== Source text

# Protecting profits and capital in a long position



## meganut (11 February 2008)

Being totally new to this, I was after some ppls ideas on protecting profits once they rise and protecting capital if they fall in a long position.

I have read "Trading your way to financial freedom" by Van K Tharp (one of the most confusing books I have read, not really related to Australia, not enough examples, who cares about corn bushells in the US and is really for traders not those of us who prefer to go long and invest) but I need ppls ideas on where to set stops to protect losses and if I have a freak that runs (like a bull) how do I protect my profits?

Being a nut I just bought a bunch of shares with the amount of cash I had, but being the technologist I am I am big on research, so I spend countless hours researching commodities, markets, companies, EPS's P/E's and so on, so I believe I have picked some fine companies for future growth and profits in the right areas.

I am not prepared to just sit back and check on my investment in 12 months time, I like to keep tabs on my dough and if the timing is right and flog it of and buy back in (which I could have easily tripled my money since my first buy in mid December).

My shares are doing fine but if I had not been so loyal I could have made more money. Do I ned to buy a program worth 1750 bucks to do long positions  and set stops or are we really just in it for the long haul (5-10 years) and hope for the best. I'd like to get the best out of my dough, as we all would, so how should I be tackling this for long positions and what can I read in order to enlighten my noggin ( in retard language) to help me along.

Cheers
FMG, BHP, FDL, MGX


----------



## So_Cynical (11 February 2008)

====
== Information provided

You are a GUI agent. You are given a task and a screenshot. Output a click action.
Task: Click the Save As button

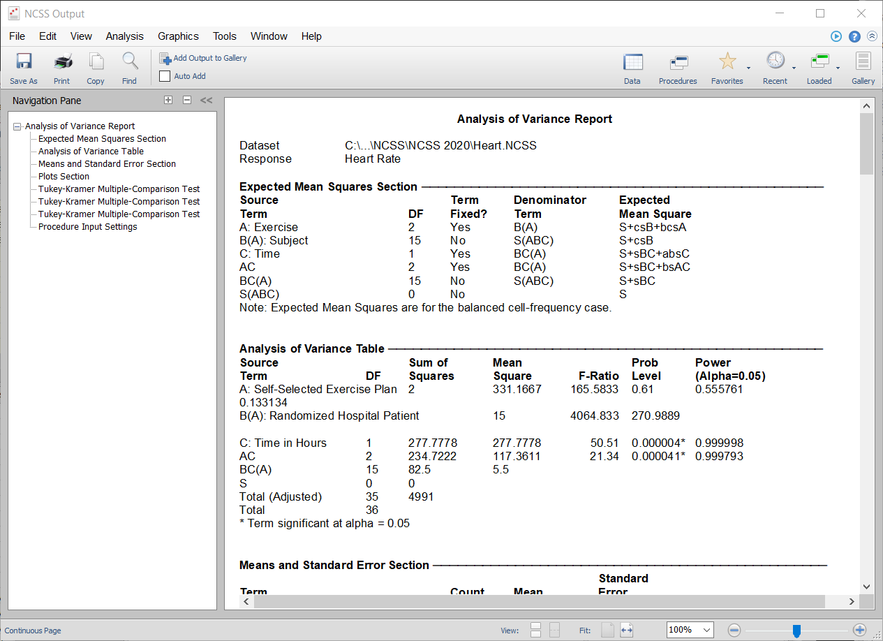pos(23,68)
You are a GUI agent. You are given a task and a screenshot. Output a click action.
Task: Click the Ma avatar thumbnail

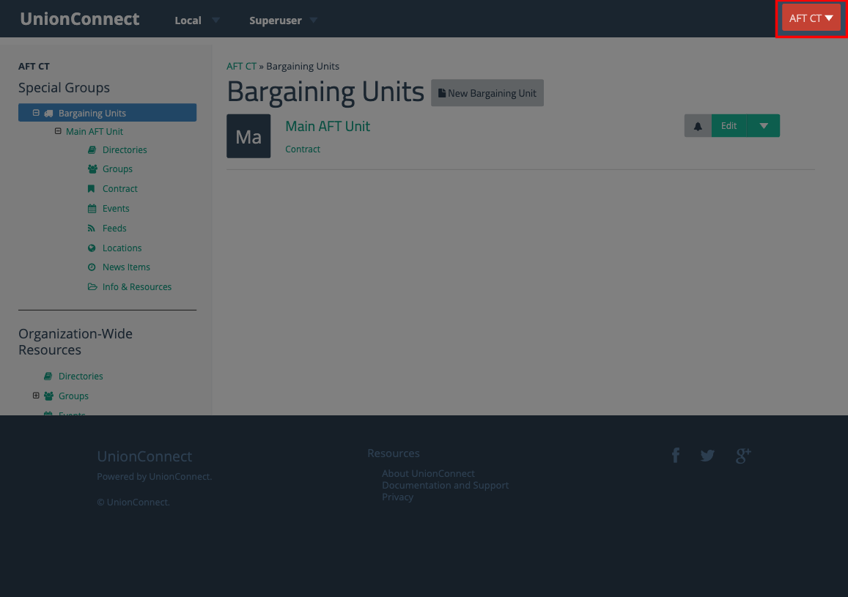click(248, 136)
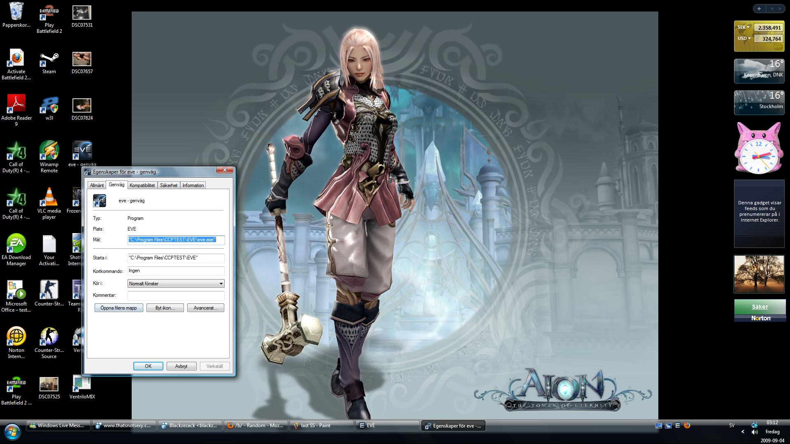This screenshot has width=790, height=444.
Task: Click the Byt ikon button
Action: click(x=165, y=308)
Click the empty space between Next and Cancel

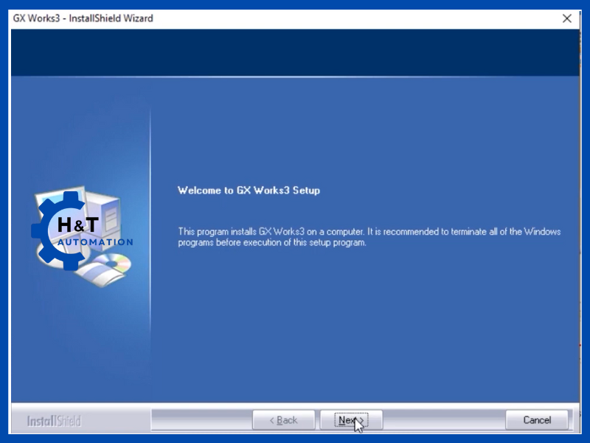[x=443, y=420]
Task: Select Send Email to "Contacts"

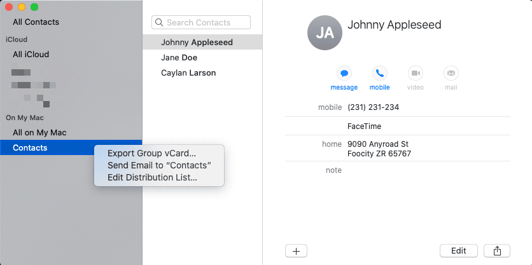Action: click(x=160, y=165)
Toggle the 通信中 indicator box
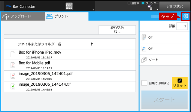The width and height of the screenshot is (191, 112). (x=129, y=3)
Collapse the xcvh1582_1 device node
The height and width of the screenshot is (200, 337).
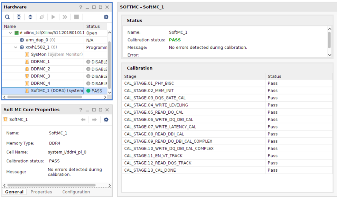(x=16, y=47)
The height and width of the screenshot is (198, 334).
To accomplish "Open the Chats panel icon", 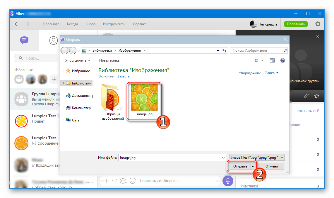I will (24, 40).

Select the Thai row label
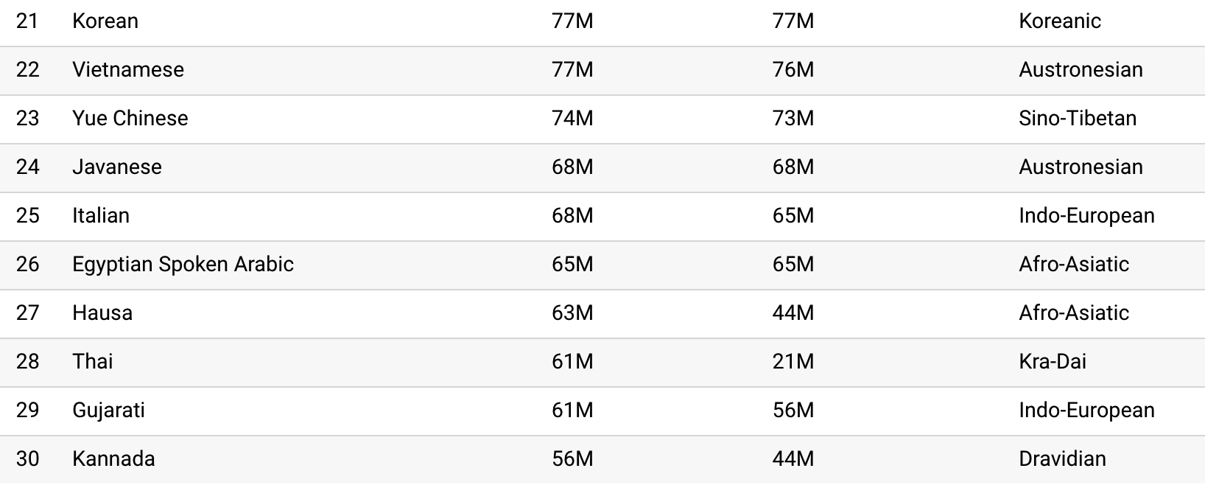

====

### Stated exercise 1
From the forum thread on protecting profits, quote the passage starting with "# Protecting profits" and going on through "a long position.".
### Stated exercise 2
Answer these questions from the forum thread on protecting profits.
(a) Which book does the poster say they have read, and who wrote it?
(b) What price does the poster give for the program they ask about buying?
(c) When did the poster make their first buy?
### Stated exercise 3
List the share codes that the poster places after "Cheers" in the forum thread on protecting profits.

### Finished answer 1
# Protecting profits and capital in a long position



## meganut (11 February 2008)

Being totally new to this, I was after some ppls ideas on protecting profits once they rise and protecting capital if they fall in a long position.

### Finished answer 2
(a) "Trading your way to financial freedom" by Van K Tharp
(b) 1750 bucks
(c) Mid December

### Finished answer 3
FMG, BHP, FDL, MGX